→ **EXERCISE**
Collect every line in the data below that contains the string "icon".

Screen grounding examples
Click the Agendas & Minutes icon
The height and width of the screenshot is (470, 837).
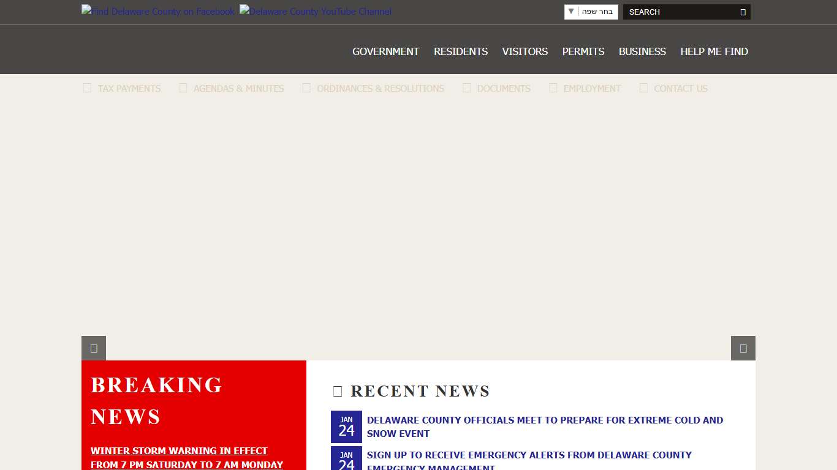[183, 88]
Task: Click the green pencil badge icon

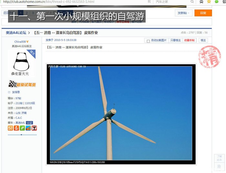Action: tap(22, 128)
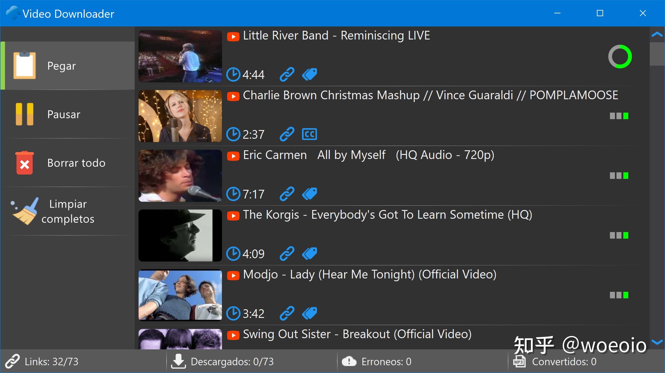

→ **EXERCISE RESULT**
Click the Agendas & Minutes icon
Task: Click the green pencil badge icon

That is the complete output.